Une profonde dépression en décide autrement et le ramène en Suisse où il reprend une carrière de musicien. Ses fantaisies ou ses frasques sont célèbres : musicien d’orchestre, il pouvait facilement s’absenter pendant un concert. Malgré tout, son dandysme tout comme sa cécité naissante inquiètent ses proches et le conduisent à être interné à l’asile pour personnes âgées de Ballaigues en Suisse. La peinture et le dessin le sauvent de cette rupture de ban sociale vécue comme une injustice.

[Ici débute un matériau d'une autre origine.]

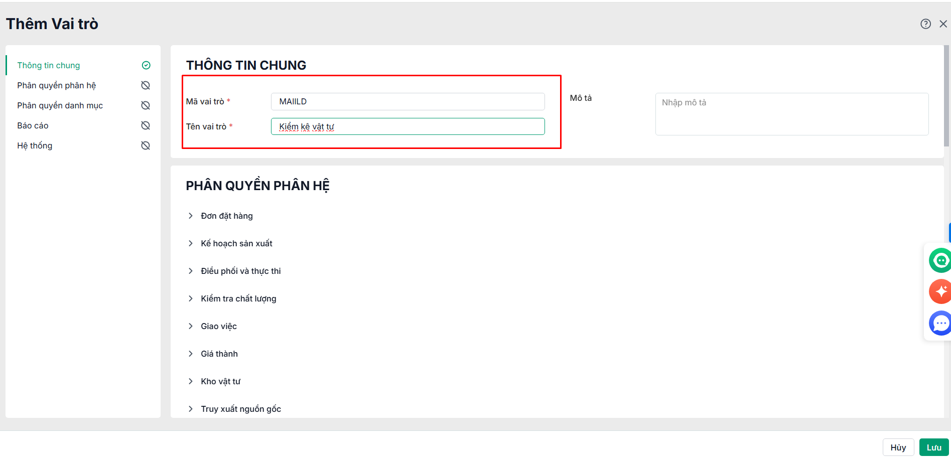951x462 pixels.
Task: Click the green check icon beside Thông tin chung
Action: (146, 65)
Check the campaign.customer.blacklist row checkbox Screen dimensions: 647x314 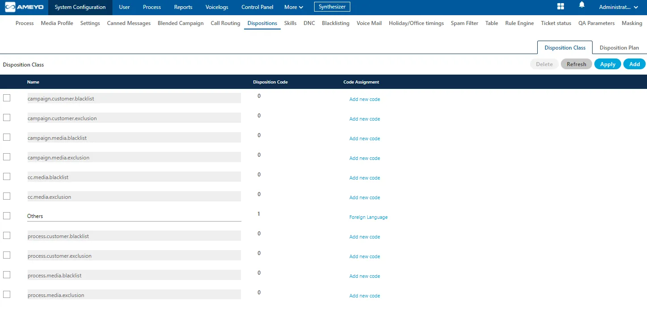point(7,98)
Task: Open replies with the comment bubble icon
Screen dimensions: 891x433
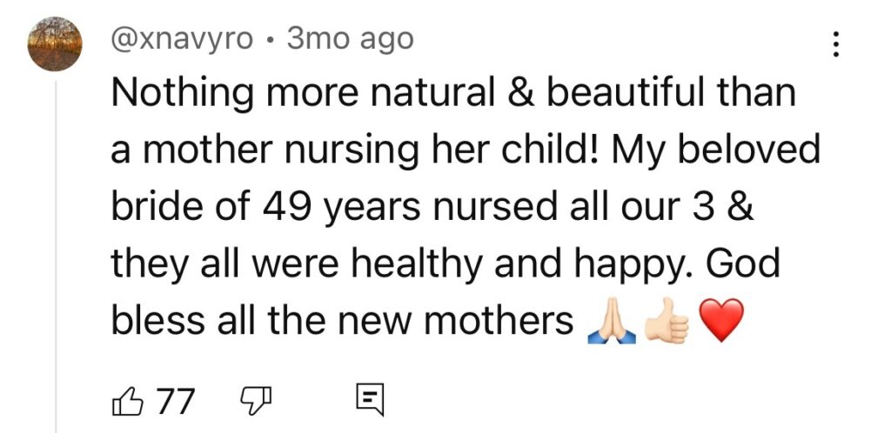Action: (x=370, y=401)
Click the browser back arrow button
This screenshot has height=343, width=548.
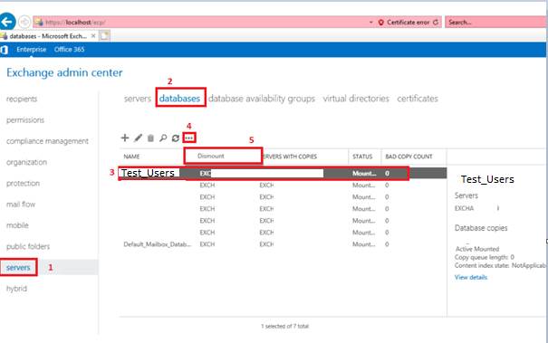7,22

Ses œuvres, admirées par Le Corbusier ou Jean Giono, connaissent une véritable révolution lorsque touchée par une arthrose des doigts sévère, il doit abandonner le crayon et la plume. Pour autant pour son biographe Michel Thévoz “ce qui aurait pu être vécu comme une infirmité devient chez lui prétexte à un renouvellement total du langage plastique à l’âge de 66 ans. Soutter pose dès lors directement l’encre avec le doigt (“toucher au doigt”, ndlr), dont il se sert comme d’un pinceau vivant, en déplaçant la mobilité vers le coude. C’est dire que l’engagement corporel y est intensifié, coïncidant avec une ascèse vers le signe pur, jouant dramatiquement de l’opposition du noir et du blanc.” (Louis Soutter, SIKART Dictionnaire sur l'art en Suisse, 2016).
L'œuvre de Soutter, défendue aujourd’hui par la galerie Karsten Greve, est considérée comme l’une des plus avant-gardistes du XXe siècle.